Paradigma Tefatik menegaskan bahwa feminisme Islam bukanlah produk impor dari Barat, melainkan ekspresi otentik dari tauhid itu sendiri. Sebab, inti dari tauhid adalah penolakan terhadap segala bentuk keserupaan dan pengkultusan selain Tuhan — termasuk klaim keunggulan manusia atas manusia lainnya. Dalam cahaya tauhid, kesetaraan bukan sekadar wacana sosial, tetapi manifestasi spiritual dari keesaan Tuhan.
Bagi sebagian orang beriman, perbedaan tafsir sering menimbulkan kegelisahan, seolah kebenaran harus satu dan pasti. Namun Prof. Acikgoz mengingatkan bahwa ambiguitas adalah bagian dari rahmat Ilahi. Bahasa manusia terbatas, sedangkan makna Tuhan tak bertepi. Karena itu, keragaman tafsir justru menjadi tanda kekayaan intelektual dan spiritual umat, bukan sumber perpecahan. Tidak ada otoritas tunggal yang dapat memonopoli makna Tuhan. Kesadaran inilah yang menumbuhkan kerendahan hati hermeneutik, yakni sikap bahwa menafsir bukan untuk menguasai makna, melainkan untuk mendekatkan diri kepada kebijaksanaan Tuhan.
Dalam konteks tafsir gender seperti nusyuz (pembangkangan dalam rumah tangga), bias patriarkal sering tampak nyata. Tafsir klasik umumnya hanya memandang istri sebagai pihak yang bisa nusyuz, sementara tafsir pembebasan berani bertanya: mengapa tidak suami juga diklaim bisa nusyuz? Pertanyaan sederhana ini mengguncang fondasi ideologis yang selama ini menormalisasi ketimpangan. Tafsir yang berperspektif pembebasan berupaya menghidupkan kembali ruh Al-Qur’an sebagai kitab kasih sayang dan keadilan. Ia tidak berhenti pada teks, tetapi bergerak menembus batas budaya untuk menemukan pesan universalnya—penghormatan terhadap martabat manusia. Dalam kerangka ini, kesetaraan gender bukanlah tuntutan modernitas semata, melainkan panggilan moral dari wahyu yang hidup.

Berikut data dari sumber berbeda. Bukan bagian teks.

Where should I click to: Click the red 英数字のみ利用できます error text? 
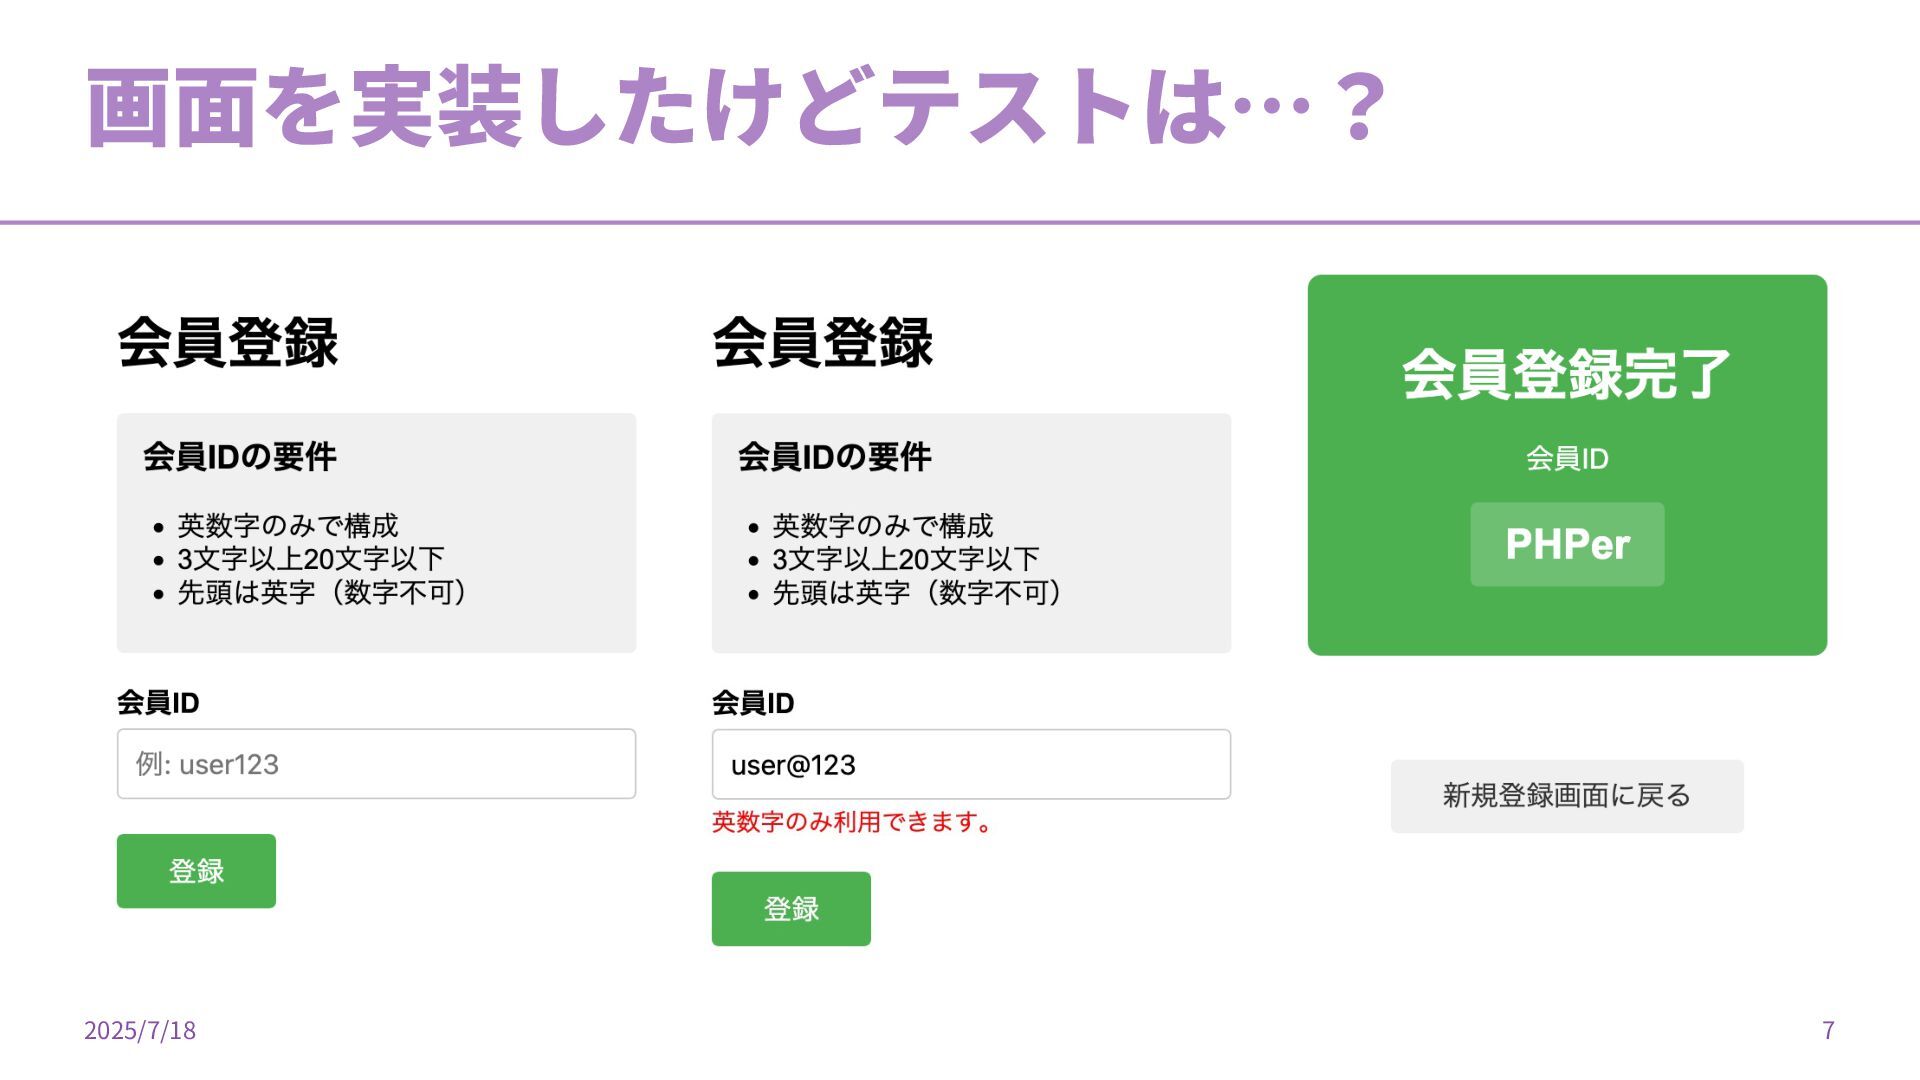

Prof. Acikgoz menutup refleksinya dengan peringatan mendalam, bahwa “Setiap kali manusia menolak kesetaraan, ia sedang mengulangi dosa pertama yang pernah dilakukan makhluk di hadapan Tuhan.”

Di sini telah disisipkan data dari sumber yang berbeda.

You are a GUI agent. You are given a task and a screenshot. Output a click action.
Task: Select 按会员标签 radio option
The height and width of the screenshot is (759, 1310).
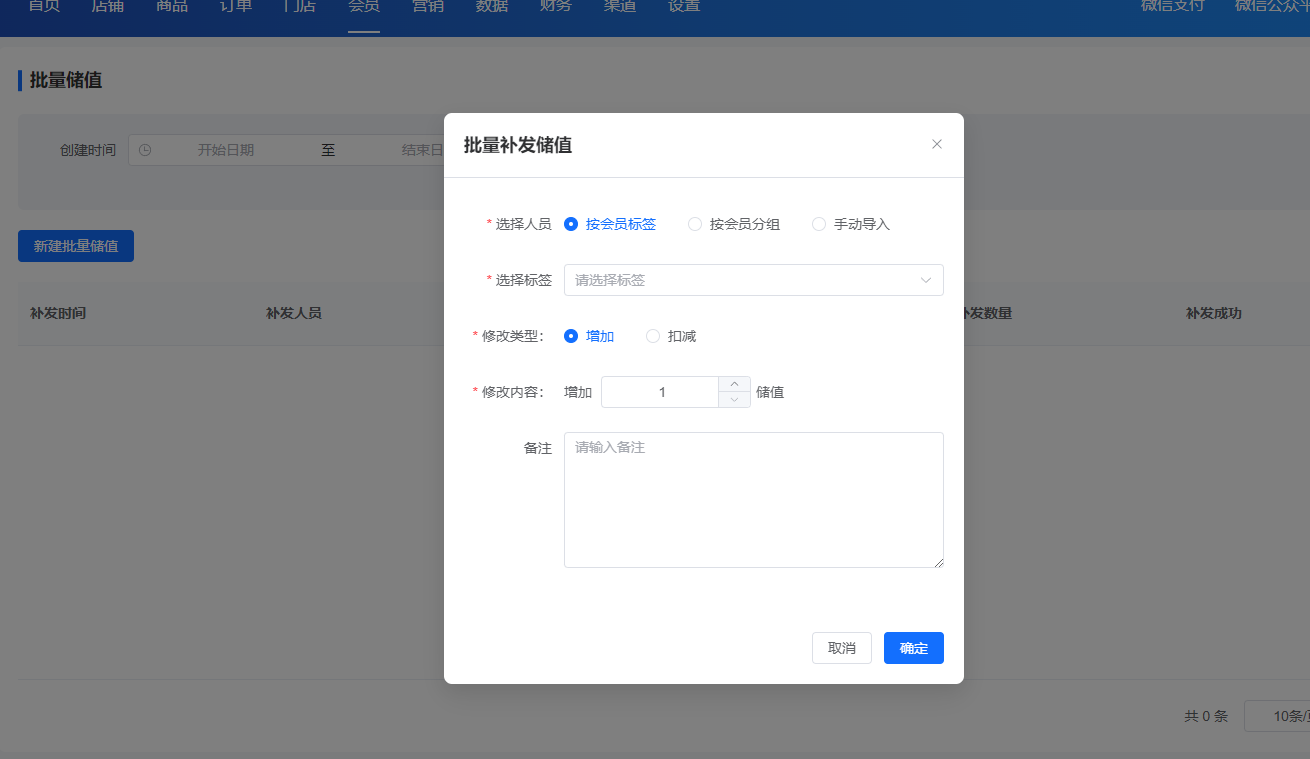pyautogui.click(x=610, y=224)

Membaca teks suci dengan cahaya tauhid berarti menolak segala bentuk kesombongan—baik dalam tafsir, kekuasaan, maupun relasi sosial. Bahasa dan teks bukanlah penjara makna, melainkan medan etika dan keberanian, tempat manusia diuji untuk menafsir dengan hati yang jernih dan pikiran yang bebas dari arogansi.
Sebagai catatan akhir, bahwa tafsir yang sehat bukanlah tafsir yang membungkam perbedaan, tetapi tafsir yang menumbuhkan dialog dan cinta. Ia tidak membekukan wahyu, melainkan menghidupkannya kembali dalam denyut zaman. Sebab, rahmat Tuhan hanya hadir dalam tafsir yang adil, setara, dan berpihak pada kemanusiaan. Akhirnya pertanyaan reflektif pun menggema: Apakah kita telah membaca teks suci dengan cahaya tauhid—yang membebaskan dan menyamakan semua makhluk—atau justru masih terjebak dalam logika setan yang mengagungkan diri di atas sesama? Di sinilah sesungguhnya jihad intelektual umat Islam—membebaskan tafsir dari tirani kesombongan dan mengembalikan kemanusiaan di bawah keagungan Tuhan Yang Esa.[]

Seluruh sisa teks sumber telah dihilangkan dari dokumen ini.